• _PROBLEM_:
In the data, start at the line containing "Given: Switch to the 系统配置 tab" and end with the line containing "[x=504, y=391]". Rewrite that stretch with "computer-use agent" changed to "GUI agent", leaving everything else untouched.

═══ DATASET ROWS

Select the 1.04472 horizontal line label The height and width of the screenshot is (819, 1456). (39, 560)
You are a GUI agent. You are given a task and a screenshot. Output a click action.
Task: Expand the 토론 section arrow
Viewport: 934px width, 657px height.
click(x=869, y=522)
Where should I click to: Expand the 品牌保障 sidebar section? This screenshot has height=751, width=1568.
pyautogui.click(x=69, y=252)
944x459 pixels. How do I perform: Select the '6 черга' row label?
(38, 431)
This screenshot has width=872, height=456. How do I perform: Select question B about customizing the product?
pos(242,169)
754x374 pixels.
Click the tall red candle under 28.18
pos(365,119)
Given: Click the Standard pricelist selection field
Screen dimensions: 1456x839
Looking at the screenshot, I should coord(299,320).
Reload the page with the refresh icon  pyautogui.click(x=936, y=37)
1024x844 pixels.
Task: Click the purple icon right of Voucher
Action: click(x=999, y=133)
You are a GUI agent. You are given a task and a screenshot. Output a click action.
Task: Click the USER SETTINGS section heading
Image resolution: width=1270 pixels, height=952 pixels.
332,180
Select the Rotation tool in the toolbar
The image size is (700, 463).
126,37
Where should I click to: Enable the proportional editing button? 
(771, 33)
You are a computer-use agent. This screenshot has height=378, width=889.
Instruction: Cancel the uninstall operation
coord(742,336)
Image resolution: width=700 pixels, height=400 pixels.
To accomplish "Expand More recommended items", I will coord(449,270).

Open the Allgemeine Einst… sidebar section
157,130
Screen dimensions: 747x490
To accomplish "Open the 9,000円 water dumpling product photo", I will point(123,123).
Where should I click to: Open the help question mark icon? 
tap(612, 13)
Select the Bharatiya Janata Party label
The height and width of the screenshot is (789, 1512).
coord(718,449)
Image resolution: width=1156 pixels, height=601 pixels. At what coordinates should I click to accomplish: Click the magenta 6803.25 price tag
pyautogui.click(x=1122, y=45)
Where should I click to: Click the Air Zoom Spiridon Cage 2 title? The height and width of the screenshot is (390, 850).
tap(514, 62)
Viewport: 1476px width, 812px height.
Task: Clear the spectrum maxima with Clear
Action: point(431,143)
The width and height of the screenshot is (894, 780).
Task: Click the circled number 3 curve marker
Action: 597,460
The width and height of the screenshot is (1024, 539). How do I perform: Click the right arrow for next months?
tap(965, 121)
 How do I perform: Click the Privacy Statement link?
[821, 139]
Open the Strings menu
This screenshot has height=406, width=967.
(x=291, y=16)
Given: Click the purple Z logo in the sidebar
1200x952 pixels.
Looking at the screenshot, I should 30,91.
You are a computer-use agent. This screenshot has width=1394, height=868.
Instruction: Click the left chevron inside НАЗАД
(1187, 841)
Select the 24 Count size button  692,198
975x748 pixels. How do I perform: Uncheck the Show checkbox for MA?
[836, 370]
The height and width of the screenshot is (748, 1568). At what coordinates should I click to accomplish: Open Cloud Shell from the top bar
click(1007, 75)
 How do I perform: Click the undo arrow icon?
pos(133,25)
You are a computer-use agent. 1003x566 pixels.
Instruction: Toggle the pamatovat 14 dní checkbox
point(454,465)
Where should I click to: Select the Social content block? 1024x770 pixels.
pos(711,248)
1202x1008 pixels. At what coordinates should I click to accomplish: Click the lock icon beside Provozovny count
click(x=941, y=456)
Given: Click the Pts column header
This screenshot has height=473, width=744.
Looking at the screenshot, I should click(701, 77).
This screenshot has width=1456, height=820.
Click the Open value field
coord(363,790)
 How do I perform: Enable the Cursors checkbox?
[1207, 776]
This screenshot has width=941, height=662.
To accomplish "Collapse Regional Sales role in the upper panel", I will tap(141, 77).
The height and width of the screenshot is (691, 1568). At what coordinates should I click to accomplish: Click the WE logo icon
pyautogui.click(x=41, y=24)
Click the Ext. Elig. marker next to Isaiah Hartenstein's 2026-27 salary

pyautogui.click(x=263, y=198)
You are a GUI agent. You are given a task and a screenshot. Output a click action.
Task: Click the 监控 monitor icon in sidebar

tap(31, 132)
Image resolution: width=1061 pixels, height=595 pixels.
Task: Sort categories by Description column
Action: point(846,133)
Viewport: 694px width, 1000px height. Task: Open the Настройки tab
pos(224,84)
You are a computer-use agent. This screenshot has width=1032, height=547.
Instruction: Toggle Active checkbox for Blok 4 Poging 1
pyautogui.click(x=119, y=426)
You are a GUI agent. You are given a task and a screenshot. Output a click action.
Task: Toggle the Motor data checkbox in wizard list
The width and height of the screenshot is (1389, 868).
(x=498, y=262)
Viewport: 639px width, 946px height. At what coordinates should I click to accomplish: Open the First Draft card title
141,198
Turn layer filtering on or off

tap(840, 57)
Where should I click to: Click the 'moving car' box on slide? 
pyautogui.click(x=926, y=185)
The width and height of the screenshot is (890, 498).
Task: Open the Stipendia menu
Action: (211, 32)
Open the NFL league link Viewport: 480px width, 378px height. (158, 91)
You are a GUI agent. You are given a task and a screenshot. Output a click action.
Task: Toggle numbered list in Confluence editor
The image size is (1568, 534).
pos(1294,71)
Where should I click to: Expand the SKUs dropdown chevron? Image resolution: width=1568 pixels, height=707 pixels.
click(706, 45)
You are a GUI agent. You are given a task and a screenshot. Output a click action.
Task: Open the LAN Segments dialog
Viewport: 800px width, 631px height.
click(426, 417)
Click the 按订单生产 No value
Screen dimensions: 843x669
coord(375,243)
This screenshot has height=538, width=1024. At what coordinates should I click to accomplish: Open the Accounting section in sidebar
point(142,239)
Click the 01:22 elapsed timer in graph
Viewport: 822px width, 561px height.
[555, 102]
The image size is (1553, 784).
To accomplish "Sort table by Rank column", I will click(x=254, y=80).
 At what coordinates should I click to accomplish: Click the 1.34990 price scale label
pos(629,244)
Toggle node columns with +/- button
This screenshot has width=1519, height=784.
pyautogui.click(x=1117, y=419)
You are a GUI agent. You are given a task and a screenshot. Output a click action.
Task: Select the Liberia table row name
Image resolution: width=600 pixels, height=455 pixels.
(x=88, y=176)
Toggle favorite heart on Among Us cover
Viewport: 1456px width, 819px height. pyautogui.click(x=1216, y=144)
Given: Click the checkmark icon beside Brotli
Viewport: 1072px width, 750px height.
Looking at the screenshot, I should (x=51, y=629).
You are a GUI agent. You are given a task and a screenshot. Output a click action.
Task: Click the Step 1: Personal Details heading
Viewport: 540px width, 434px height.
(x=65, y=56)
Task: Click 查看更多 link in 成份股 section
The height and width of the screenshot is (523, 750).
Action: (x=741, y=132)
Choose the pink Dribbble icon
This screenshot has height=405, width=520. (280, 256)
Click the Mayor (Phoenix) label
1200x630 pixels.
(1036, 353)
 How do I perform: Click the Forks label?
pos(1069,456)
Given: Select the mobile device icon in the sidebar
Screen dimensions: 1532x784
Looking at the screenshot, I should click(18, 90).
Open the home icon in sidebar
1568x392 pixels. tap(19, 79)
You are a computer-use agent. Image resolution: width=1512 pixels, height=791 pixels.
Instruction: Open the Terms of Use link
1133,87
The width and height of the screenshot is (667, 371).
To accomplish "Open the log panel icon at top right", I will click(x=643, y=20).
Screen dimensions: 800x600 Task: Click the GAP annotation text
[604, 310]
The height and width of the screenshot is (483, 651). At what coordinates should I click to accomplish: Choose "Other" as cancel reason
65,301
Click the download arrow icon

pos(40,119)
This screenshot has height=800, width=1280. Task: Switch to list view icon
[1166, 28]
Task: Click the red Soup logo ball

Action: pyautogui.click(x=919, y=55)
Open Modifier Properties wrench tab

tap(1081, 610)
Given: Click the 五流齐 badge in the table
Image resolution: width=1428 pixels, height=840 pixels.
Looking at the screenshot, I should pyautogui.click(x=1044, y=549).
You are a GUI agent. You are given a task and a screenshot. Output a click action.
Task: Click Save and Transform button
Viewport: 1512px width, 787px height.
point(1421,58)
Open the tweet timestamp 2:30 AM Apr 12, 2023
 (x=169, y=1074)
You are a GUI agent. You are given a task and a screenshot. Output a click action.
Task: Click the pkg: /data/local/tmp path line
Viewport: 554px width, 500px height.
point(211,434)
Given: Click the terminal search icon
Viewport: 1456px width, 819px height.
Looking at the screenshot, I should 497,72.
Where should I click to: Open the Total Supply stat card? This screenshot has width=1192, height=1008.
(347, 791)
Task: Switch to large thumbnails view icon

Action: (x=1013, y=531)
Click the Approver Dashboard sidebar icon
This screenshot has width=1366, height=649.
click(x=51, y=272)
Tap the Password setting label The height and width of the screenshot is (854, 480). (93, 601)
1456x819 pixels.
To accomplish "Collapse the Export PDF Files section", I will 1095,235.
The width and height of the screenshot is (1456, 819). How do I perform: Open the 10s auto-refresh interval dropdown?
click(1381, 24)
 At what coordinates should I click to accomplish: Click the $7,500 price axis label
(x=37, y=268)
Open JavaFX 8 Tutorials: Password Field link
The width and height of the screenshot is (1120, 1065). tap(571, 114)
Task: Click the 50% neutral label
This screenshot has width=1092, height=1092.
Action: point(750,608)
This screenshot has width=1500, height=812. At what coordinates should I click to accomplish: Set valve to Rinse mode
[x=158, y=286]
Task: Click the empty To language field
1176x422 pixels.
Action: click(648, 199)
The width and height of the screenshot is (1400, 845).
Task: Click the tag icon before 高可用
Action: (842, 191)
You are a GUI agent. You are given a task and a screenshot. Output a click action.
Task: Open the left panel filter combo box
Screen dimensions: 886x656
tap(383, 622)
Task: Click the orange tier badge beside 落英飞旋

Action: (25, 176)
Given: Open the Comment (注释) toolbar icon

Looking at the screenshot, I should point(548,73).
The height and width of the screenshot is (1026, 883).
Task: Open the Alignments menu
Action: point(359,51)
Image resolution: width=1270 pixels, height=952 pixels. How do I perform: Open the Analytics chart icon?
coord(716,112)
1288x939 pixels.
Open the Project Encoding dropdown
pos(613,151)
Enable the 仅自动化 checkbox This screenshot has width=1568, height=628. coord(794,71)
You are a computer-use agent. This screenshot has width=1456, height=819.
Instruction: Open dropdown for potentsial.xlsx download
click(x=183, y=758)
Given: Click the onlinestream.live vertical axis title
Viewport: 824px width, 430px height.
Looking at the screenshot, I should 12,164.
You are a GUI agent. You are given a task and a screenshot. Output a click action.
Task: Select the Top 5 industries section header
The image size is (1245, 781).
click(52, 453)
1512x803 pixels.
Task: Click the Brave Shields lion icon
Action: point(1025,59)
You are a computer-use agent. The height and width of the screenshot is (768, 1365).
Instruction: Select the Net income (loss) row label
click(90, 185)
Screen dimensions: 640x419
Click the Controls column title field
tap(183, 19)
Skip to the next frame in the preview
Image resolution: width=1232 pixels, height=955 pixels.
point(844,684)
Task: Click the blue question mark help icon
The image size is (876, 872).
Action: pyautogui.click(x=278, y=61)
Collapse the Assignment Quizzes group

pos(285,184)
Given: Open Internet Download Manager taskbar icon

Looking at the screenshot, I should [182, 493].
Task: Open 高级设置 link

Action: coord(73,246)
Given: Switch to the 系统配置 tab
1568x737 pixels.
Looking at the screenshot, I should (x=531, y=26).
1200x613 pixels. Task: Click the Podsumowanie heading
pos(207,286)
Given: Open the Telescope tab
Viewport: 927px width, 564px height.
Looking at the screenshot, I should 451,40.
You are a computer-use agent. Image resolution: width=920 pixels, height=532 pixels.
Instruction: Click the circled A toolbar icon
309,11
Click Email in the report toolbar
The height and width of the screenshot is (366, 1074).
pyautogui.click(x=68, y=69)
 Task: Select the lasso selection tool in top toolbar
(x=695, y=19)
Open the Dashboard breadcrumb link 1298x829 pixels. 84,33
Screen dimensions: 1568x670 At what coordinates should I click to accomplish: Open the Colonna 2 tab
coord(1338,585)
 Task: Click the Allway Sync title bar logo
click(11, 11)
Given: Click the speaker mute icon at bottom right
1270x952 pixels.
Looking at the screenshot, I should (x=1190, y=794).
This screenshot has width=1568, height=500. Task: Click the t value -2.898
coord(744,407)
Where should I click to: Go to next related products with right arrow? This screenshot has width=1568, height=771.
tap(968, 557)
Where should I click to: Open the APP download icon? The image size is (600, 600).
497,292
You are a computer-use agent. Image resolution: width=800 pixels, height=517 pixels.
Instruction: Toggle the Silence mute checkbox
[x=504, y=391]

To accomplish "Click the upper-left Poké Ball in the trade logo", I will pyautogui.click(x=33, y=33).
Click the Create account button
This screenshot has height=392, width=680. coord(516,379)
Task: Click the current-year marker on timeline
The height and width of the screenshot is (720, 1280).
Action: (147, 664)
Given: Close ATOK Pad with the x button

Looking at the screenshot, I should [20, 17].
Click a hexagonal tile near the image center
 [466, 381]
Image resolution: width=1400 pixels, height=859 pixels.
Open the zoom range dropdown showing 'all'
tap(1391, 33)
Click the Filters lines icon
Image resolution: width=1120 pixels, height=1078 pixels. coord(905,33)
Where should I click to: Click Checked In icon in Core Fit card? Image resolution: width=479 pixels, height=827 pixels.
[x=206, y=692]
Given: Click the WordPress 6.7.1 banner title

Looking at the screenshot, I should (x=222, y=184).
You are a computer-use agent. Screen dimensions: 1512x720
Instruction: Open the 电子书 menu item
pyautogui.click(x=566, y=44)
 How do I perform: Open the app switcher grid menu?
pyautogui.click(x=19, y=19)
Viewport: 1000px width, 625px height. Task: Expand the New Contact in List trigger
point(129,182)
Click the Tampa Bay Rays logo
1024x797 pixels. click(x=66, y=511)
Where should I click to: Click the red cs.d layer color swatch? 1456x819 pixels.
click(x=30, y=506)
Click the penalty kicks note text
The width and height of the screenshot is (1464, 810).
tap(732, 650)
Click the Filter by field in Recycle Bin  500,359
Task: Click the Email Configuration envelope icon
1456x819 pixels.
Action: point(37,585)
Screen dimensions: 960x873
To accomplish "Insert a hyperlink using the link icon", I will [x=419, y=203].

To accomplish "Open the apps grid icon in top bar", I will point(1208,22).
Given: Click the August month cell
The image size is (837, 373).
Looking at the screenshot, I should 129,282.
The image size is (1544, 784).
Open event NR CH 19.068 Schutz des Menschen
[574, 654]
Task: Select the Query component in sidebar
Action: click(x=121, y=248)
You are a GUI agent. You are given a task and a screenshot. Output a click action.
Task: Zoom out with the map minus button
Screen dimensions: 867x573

══════

• _RESPONSE TO THE TASK_:
Given: Switch to the 系统配置 tab
1568x737 pixels.
Looking at the screenshot, I should (x=531, y=26).
1200x613 pixels. Task: Click the Podsumowanie heading
pos(207,286)
Given: Open the Telescope tab
Viewport: 927px width, 564px height.
Looking at the screenshot, I should 451,40.
You are a GUI agent. Image resolution: width=920 pixels, height=532 pixels.
Instruction: Click the circled A toolbar icon
309,11
Click Email in the report toolbar
The height and width of the screenshot is (366, 1074).
pyautogui.click(x=68, y=69)
 Task: Select the lasso selection tool in top toolbar
(x=695, y=19)
Open the Dashboard breadcrumb link 1298x829 pixels. 84,33
Screen dimensions: 1568x670 At what coordinates should I click to accomplish: Open the Colonna 2 tab
coord(1338,585)
 Task: Click the Allway Sync title bar logo
click(11, 11)
Given: Click the speaker mute icon at bottom right
1270x952 pixels.
Looking at the screenshot, I should (x=1190, y=794).
This screenshot has width=1568, height=500. Task: Click the t value -2.898
coord(744,407)
Where should I click to: Go to next related products with right arrow? This screenshot has width=1568, height=771.
tap(968, 557)
Where should I click to: Open the APP download icon? The image size is (600, 600).
497,292
You are a GUI agent. Image resolution: width=800 pixels, height=517 pixels.
Instruction: Toggle the Silence mute checkbox
[x=504, y=391]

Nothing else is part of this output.